Article 48 also influenced the framers of the French Constitution of 1958, whose Article 16 similarly allows the president of France to rule by decree in emergencies. The French article, however, includes much stronger safeguards against misuse than was the case in Weimar. The president is required to consult with the prime minister and the presidents of both houses of parliament before issuing emergency decrees; these decrees, in turn, cannot be used to suspend civil rights and liberties, but are instead required to be designed to restore the normal rules of the Constitution. That is, the president cannot use Article 16 as a substitute for parliamentary confidence. Article 16 also prohibits the dissolution of the National Assembly while an emergency is in effect, while the president and sixty members of either house of parliament retain the right to submit emergency decrees to the Constitutional Council, which has the power to invalidate them if the conditions necessary for the article's invocation no longer exist.

Article 48 additionally proved influential in South Korea. The original Constitution of the Republic of Korea granted the President the power to issue decrees having the force of law in case of a civil war, foreign aggression, natural disasters, or a financial crisis. The Korean article stipulated that such powers could not be exercised if there was still time remaining to summon the National Assembly, which needed to approve emergency decrees as soon as possible for them to remain in force.

==Interpretation==
The text of the Article 48 neither precisely defined the kind of emergency that would justify its use nor expressly granted to the president the power to enact, issue, or otherwise promulgate legislation. However, such an inherent presidential legislative power was clearly implied, since the Article expressly gave the Reichstag the power to cancel the emergency decree by a simple majority vote. This implicit legislative power implied that a decree could, either by its express terms or its operation, impinge on the Reichstag's constitutional function.

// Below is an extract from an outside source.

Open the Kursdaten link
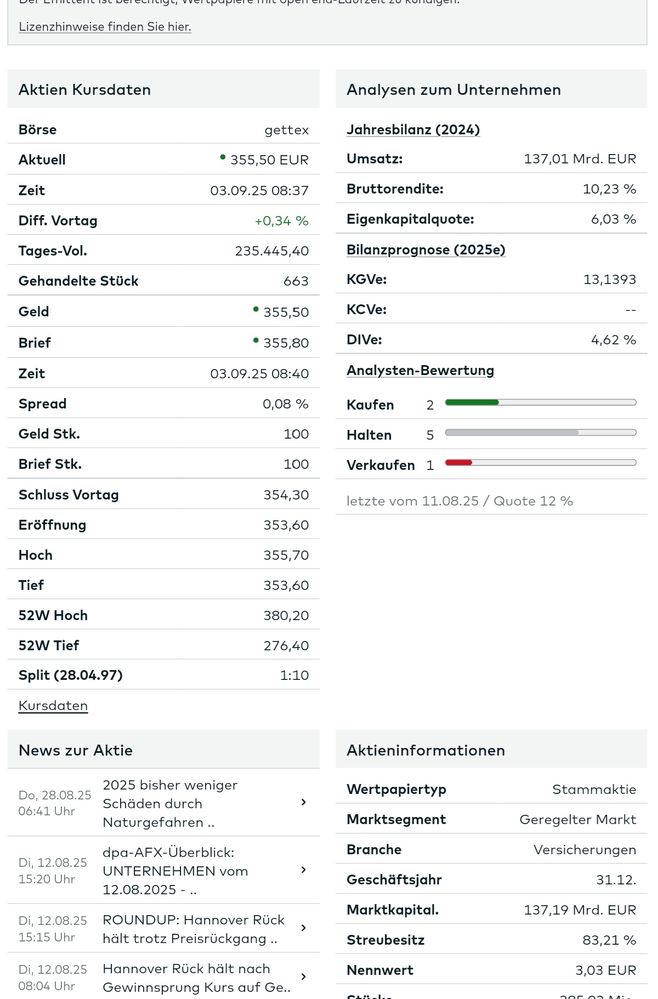The width and height of the screenshot is (658, 999). (x=53, y=705)
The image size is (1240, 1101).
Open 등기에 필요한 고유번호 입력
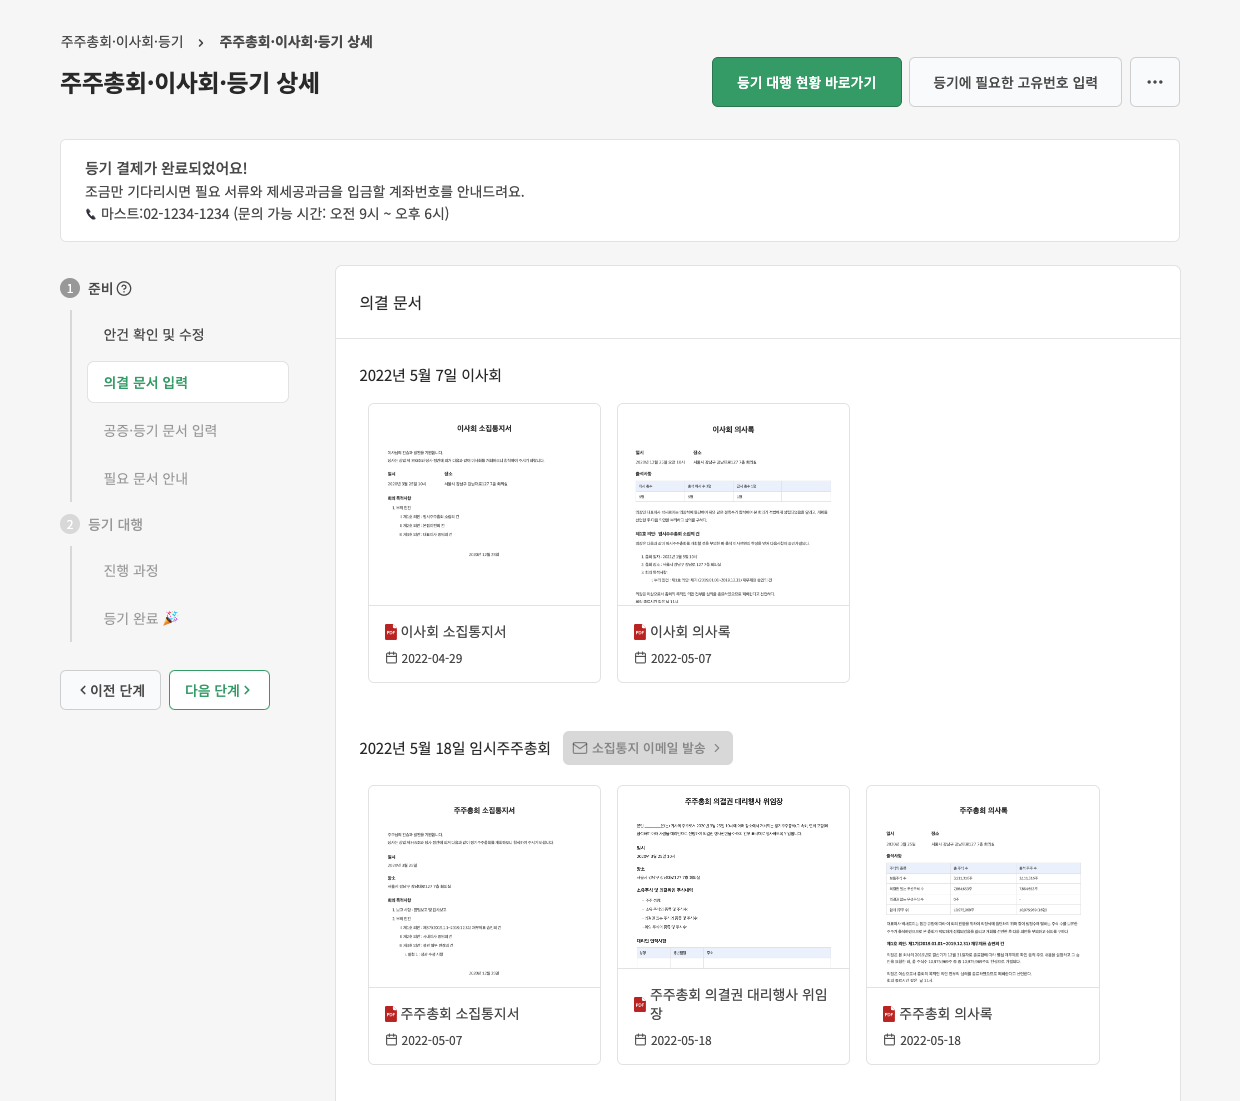(x=1015, y=82)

Article 48 required the president to inform the Reichstag immediately of the issuance of the emergency decree and gave the Reichstag the power to nullify the emergency decree by simple majority action. The Reichsrat, the upper house, was not involved in the process at all. If the Reichstag nullified the decree, the president could retaliate by using the power granted him under Article 25 to dissolve the Reichstag and call for new elections within 60 days.